Created 03-08-2018 06:11 AM
Hi guys,
I have been using AWS machine for practice.My Question is :
How i Create & Recover Snapshot ?
Please explain.
Thanks,
Mudassar Hussain
Created 03-15-2018 10:05 AM
The steps 1,2 and 3 are okay.You dont need to create directory2, when you enable a directory as snapshottable in this case /user/mudassar/snapdemo the snapshots will be created under this directory with .snapshot....... which makes it invisible when you run the hdfs dfs -ls command
Let me demo on HDP 2.6
I will create your user on my local environment.
As mudassar as the root user
# adduser mudassar
Switch to superuser and owner of HDFS
# su - hdfs
Create the snapshot demo notice the -p option as the root directory /user/mudassar doesn't exist yet Note: hdfs hadoop will be deprecated so use hdfs dfs command!

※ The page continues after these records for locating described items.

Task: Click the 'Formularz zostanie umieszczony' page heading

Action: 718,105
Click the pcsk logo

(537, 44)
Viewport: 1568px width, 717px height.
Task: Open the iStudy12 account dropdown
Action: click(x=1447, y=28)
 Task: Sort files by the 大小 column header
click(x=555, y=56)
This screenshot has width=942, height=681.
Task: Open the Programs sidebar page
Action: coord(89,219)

$ hdfs dfs -mkdir -p /user/mudassar/snapdemo
Validate directory
$ hdfs dfs -ls /user/mudassar Found 1 items drwxr-xr-x - hdfs hdfs 0 2018-03-15 09:39 /user/mudassar/snapdemo
Change ownership to mudassar
$ hdfs dfs -chown mudassar /user/mudassar/snapdemo
Validate change of ownership
$ hdfs dfs -ls /user/mudassar Found 1 items drwxr-xr-x - mudassar hdfs 0 2018-03-15 09:39 /user/mudassar/snapdemo
Make the directory snapshottable
$ hdfs dfsadmin -allowSnapshot /user/mudassar/snapdemo Allowing snaphot on /user/mudassar/snapdemo succeeded
Show all the snapshottable directories in your cluster a subcommand under hdfs
$ hdfs lsSnapshottableDir drwxr-xr-x 0 mudassar hdfs 0 2018-03-15 09:39 0 65536 /user/mudassar/snapdemo
Create 2 sample files in /tmp
$ echo "Test one for snaphot No worries No worries I was worried you got stuck and didn't revert the HCC is full of solutions so" > /tmp/text1.txt $ echo "The default behavior is that only a superuser is allowed to access all the resources of the Kafka cluster, and no other user can access those resources" > /tmp/text2.txt
Validate the files were created
$cd /tmp $ls -lrt -rw-r--r-- 1 hdfs hadoop 121 Mar 15 10:04 text1.txt -rw-r--r-- 1 hdfs hadoop 152 Mar 15 10:04 text2.txt
Copy the files from locall to HDFS
$ hdfs dfs -put text1.txt /user/mudassar/snapdemo
Create a snapshot of the file text1.txt
$ hdfs dfs -createSnapshot /user/mudassar/snapdemo Created snapshot /user/mudassar/snapdemo/.snapshot/s20180315-101148.262
Note above the .snapshot directory which is a hidden system directory
Show the snapshot of text1.txt
$ hdfs dfs -ls /user/mudassar/snapdemo/.snapshot/s20180315-101148.262 Found 1 items -rw-r--r-- 3 hdfs hdfs 121 2018-03-15 10:10 /user/mudassar/snapdemo/.snapshot/s20180315-101148.262/text1.txt
Copied the second file text2.txt from local /tmp to HDFS
$ hdfs dfs -put text2.txt /user/mudassar/snapdemo
Validation that the 2 files should be resent
$ hdfs dfs -ls /user/mudassar/snapdemo Found 2 items -rw-r--r-- 3 hdfs hdfs 121 2018-03-15 10:10 /user/mudassar/snapdemo/text1.txt -rw-r--r-- 3 hdfs hdfs 152 2018-03-15 10:19 /user/mudassar/snapdemo/text2.txt
Demo simulate loss of file text1.txt
$ hdfs dfs -rm /user/mudassar/snapdemo/text1.txt
Indeed file text1.txt was deleted ONLY text2.txt remains
$ hdfs dfs -ls /user/mudassar/snapdemo Found 1 items -rw-r--r-- 3 hdfs hdfs 152 2018-03-15 10:19 /user/mudassar/snapdemo/text2.txt
Restore the text1.txt
$ hdfs dfs -cp -ptopax /user/mudassar/snapdemo/.snapshot/s20180315-101148.262/text1.txt /user/mudassar/snapdemo
To use -ptopax this ensure the timestamp is restored you will need to set the dfs.namenode.accesstime.precision to default 1 hr which is 360000 seconds
Check the original timestamp for text1.txt above !!!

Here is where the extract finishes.